8. Uncover ancient mysteries
Head to Boleskine Graveyard a small burial ground overlooking Loch Ness from the south side. Rich in history, it has many interesting gravestones and spectacular views. Opposite are the remains of Boleskine House, once the home of notorious Victorian occultist, Aleister Crowley at the turn of the 20th century and later owned by Jimmy Page of the rock group Led Zeppelin. For Outlander fans, this is the final resting place of all the Frasers of the region. It also contains a memorial to Simon Fraser, 11th Lord Lovat, who was the last man to be beheaded at the Tower of London. In Outlander, Lord Lovat is the grandfather of Jamie Fraser.
Nearby, take a detour to Dunlichity Graveyard to see the burial enclosure of the MacGillivrays and Shaws. Legend is that soldiers from the Jacobite rebellion sharpened their swords on the walls of the church prior to the battle of Culloden and you can still see those marks today.
And if you are a fan of the Outlanders series, do not miss Corrimony chambered cairn, where you can walk amongst a circle of standing stones and discover this ancient passage grave, dating back 4,000 years. And who knows, you might even go back in time!

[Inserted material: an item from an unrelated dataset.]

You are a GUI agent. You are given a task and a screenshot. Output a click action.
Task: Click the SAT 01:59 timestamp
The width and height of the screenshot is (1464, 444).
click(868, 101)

9. Stamp your feet to some Highlands music
While it might not be possible to go a footstomping ceilidh or traditional concert just yet, there are plenty of opportunities to experience authentic Highland culture. In Inverness itself, don’t miss MacGregor’s Bar or Hootananny for a great pub atmosphere. Support local musicians and buy some fantastic traditional music to enjoy during your staycation such as Blazin Fiddles, Lauren MacColl or Duncan Chisholm
The Highlands really is the Scotland of your imagination. Think of mind-blowing landscapes with an array of outdoor adventures waiting, complete with superb food and drink and welcoming people. You may even have time to squeeze in a whistle-stop tour around Inverness, visiting some of its top attractions with this one-day itinerary. Plan your stay now, and be sure to share your own discovered gems from around Loch Ness!